火山噴火での円形の地形というと、カルデラ湖のようなケースだな。
ともあれ、今回の隕石落下についてはそこまで大規模な影響はない、という話ではあるようだが。
「一先ず安心が出来る話、ではあるのかしらね」
「後は落ちる場所次第でしょうか」
ステファニアとアシュレイが思案しながら言った。
『はい。大規模な影響はありませんが、落下地点付近での危険はあるかと思われます。大半の隕石は地上に行くまでに燃え尽きてしまうものですが、今回の場合はそれなりの大きさのものが地上に到達すると予想されておりますので』
影響は限定的で長期化もしないが、命中地点とその付近は危険というわけだな。
「後は……落ちる場所かな」
『その場所の予測はどのぐらいでできますか?』
『まだ先の事なので誤差はあると思いますが、部下達が進めておりますのでもう少しで予測範囲も割り出せるかなと存じます』
オーレリア女王が尋ねると、ハウゼルがそう応じる。言葉通り、程無くしてハウゼルの部下達が報告にやってきた。
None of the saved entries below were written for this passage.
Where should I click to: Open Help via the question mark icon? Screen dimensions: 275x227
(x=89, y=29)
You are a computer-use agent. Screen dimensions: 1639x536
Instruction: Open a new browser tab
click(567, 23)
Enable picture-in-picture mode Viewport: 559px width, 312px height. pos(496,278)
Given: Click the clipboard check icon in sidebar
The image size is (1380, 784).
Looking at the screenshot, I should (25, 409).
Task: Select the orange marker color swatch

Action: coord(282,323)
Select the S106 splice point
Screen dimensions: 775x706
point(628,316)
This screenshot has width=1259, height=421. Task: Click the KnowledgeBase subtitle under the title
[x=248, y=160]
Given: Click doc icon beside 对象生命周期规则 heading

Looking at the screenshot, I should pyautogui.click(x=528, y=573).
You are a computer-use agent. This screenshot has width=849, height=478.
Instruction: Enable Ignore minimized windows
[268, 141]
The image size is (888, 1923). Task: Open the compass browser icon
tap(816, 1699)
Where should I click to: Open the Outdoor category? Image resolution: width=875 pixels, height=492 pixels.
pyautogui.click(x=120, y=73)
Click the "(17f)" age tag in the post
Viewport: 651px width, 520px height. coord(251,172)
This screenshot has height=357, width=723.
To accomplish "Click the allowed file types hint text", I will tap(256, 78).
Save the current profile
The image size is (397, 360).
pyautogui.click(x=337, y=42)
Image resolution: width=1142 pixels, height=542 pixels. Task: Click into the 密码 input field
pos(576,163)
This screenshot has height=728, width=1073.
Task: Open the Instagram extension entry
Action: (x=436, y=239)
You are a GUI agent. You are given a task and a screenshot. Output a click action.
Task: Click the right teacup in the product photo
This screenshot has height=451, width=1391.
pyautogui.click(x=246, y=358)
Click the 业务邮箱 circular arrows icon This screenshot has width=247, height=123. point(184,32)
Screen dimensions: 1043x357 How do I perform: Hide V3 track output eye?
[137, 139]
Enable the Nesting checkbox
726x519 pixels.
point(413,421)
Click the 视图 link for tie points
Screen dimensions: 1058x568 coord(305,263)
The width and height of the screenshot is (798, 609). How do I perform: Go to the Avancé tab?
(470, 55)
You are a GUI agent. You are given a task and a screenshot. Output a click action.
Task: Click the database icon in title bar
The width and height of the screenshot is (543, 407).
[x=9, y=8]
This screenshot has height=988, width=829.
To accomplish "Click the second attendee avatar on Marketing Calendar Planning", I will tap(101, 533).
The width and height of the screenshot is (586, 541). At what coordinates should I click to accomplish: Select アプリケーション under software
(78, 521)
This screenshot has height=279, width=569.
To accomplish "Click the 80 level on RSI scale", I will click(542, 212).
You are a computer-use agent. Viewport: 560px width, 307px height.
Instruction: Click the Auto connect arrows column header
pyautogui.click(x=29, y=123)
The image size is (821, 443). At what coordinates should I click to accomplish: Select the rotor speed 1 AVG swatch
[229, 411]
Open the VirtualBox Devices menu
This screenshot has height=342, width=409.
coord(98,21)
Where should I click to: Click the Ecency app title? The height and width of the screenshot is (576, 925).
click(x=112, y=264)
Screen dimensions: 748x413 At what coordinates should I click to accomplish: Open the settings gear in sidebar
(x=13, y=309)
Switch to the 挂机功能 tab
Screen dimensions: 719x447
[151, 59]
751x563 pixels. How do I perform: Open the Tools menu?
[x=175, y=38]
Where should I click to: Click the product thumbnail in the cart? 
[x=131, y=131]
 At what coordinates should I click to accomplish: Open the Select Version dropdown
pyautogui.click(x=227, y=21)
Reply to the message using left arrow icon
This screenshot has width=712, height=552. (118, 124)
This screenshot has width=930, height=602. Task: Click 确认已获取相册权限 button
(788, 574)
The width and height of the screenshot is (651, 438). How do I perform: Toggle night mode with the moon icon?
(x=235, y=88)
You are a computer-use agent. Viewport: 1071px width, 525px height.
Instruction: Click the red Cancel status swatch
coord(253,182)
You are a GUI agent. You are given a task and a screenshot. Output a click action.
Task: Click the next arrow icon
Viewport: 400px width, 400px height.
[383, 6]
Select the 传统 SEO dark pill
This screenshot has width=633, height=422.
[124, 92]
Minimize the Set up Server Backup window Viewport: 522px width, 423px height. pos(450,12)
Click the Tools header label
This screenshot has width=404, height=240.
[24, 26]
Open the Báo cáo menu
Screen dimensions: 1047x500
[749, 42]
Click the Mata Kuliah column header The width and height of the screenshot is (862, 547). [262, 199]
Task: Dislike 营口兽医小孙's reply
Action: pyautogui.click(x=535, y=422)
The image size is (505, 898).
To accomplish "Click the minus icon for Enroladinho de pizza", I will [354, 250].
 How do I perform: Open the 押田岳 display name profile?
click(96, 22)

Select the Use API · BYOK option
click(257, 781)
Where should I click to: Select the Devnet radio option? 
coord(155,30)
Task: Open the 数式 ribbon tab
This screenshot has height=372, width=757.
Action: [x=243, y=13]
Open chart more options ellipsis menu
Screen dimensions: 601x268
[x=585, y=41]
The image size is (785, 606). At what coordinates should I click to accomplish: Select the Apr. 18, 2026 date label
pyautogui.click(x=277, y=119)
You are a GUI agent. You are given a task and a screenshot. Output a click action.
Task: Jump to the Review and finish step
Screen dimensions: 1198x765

『タームウィルズから見て、西の海ですな。しかし、島々のある場所ですので、付近の住民や生き物には影響が出るかも知れません。空中で四散し、より広範囲に破片による小さな影響が出る、ということも考えられますな』
そう言ってハウゼルが落下予測範囲を示してくれる。西……西か。この前足を運んだばかりだ。しっかり守らないといけないな。
予想される被害としては、津波や島の環境への影響。それから落下地点そのものでの、もっと直接的な被害というところか。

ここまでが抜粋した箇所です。